One of the things Obama emphasized in the SOTU today was increasing manufacturing jobs in America. You frequently hear all types of politicians and pundits talk about the importance of the manufacturing sector. It has been in decline, and many view that as the reason for widening income inequality. But is there anything special about manufacturing?

Matthew Yglesias has written a few articles about this I thought were really good, explaining how arbitrary the difference between manufacturing and services is:

if I make pasta then dry it and stick it in boxes, I'm manufacturing. If I make fresh pasta and serve it to you on a plate with my pea pesto that's services. The difference between manufacturing and services is not an ontological void between making things and not making things. It's really a gap between putting things in boxes and not putting them in boxes. Like if you build a bookshelf and ship to a store and I buy it, that's manufacturing. If I hire you to come to my house and install custom built-in shelves, that's services.

Plus, whereas people often act like our loss of manufacturing jobs is a recent phenomenon, you can see in this chart that it's been in basically the exact same steady decline since WW2 ended.

While there has been a correlation between manufacturing decline and income inequality, it seems to me that there's nothing intrinsic about manufacturing that should lead us to think that correlation is causation in this case. We need jobs and less income inequality, but I don't think that's any reason to have policies specifically favoring manufacturing.

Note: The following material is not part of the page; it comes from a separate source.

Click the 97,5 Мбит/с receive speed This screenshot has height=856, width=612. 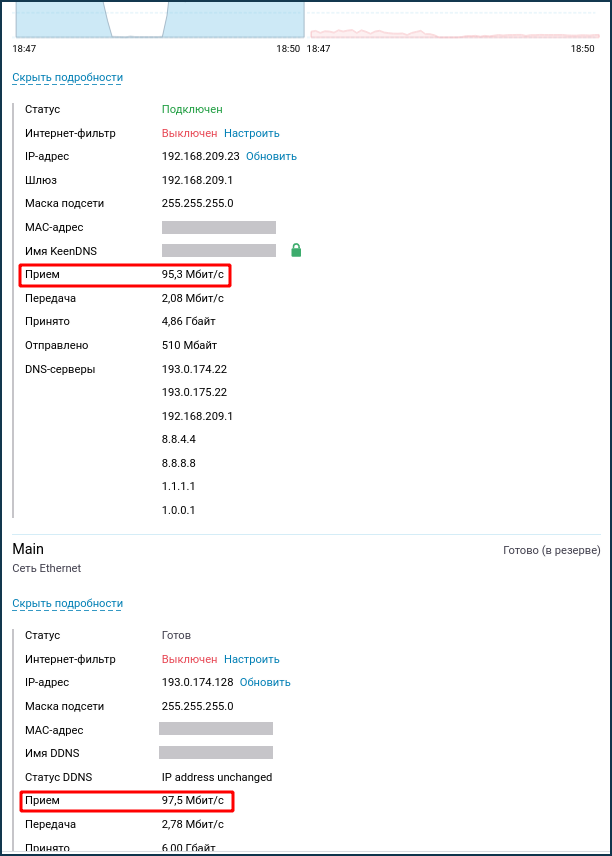point(192,800)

This could turn into another topic, but I also generally don't like the idea our goal is to bring back jobs that have been outsourced. If a job is better done somewhere else; keep it there. I think that once we restore aggregate demand in our economy, the market will adjust to provide new jobs for people without policies designed to bring back the old ones.

Friday, January 20, 2012

The Founding Fathers and National Banks

This has been bothering me from a debate last week, and I never saw any talk about it. Members of the audience got to ask questions, and one guy asked Gingrich something like "The founding fathers were opposed to a national bank, thus no Federal Reserve. Who has a better grasp of what's best for our country: you or the founding fathers?" Gingrich made some comment about how he's a historian, and he knows the founding fathers know best, which is why he wants to reduce the Federal Reserve.

But.. one of the major points of disagreement amongst the founders was this very topic. The main supporters of a national bank were Washington, Adams, and Hamilton, and Washington created one. Jefferson and Madison were the main ones opposing it, but after getting elected President they ended up supporting it. So they were conflicted on the topic of a national bank, but if anything it'd be more accurate to say they mostly favored it in the end. Did Gingrich not know that? I assume he did; but why would he pretend the guy was right?

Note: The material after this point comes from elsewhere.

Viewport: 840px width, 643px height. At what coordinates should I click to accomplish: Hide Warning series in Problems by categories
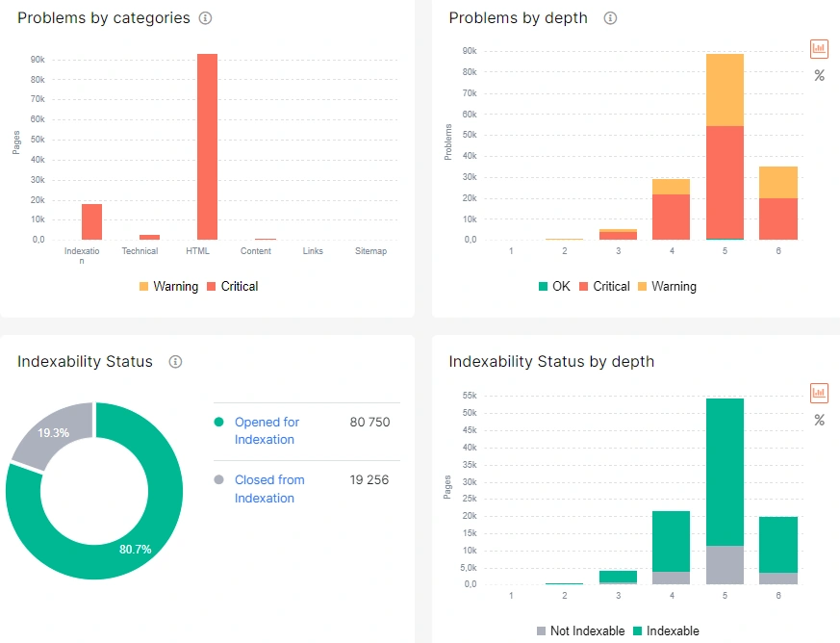[167, 286]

This is just one example of the weird misconceptions that are so common about the founding fathers.. acting like they were infallible mouth-pieces of God who agreed on everything and were divinely inspired to write the inerrant Constitution. In reality, they were not one thing; they were individuals who disagreed on interpreting the Constitution and on what should even be in there in the first place. It's usually meaningless to say "the founding fathers wanted ...". And if you're going to treat their beliefs like religious dogma, at least know what they really believed.

But even if they did all oppose a national bank, that guy's question is still extremely frustrating because of its implication that it'd be so unacceptable to disagree with the founding fathers who must know what's best. I'd like to know his opinion on slavery.

Tuesday, January 3, 2012

Ending Minimum Wage

The EITC and the minimum wage have the same goal: reduce poverty through higher income for people with low-paying jobs. Which makes me wonder.. why don't we figure out which one is more effective, and then get rid of the other while proportionally expanding the better one?

I'd need to be way less ignorant to say this with any certainty, but it seems like the EITC is preferable over minimum wage. The benefits can be more directly targeted to where it's needed. And its costs can be more spread out instead of specifically making it more expensive for employers to hire more people.

Of course, reality is complicated, and there may be good reasons to keep a mix instead of one over the other. But it seems strange that I never see this topic brought up in political news.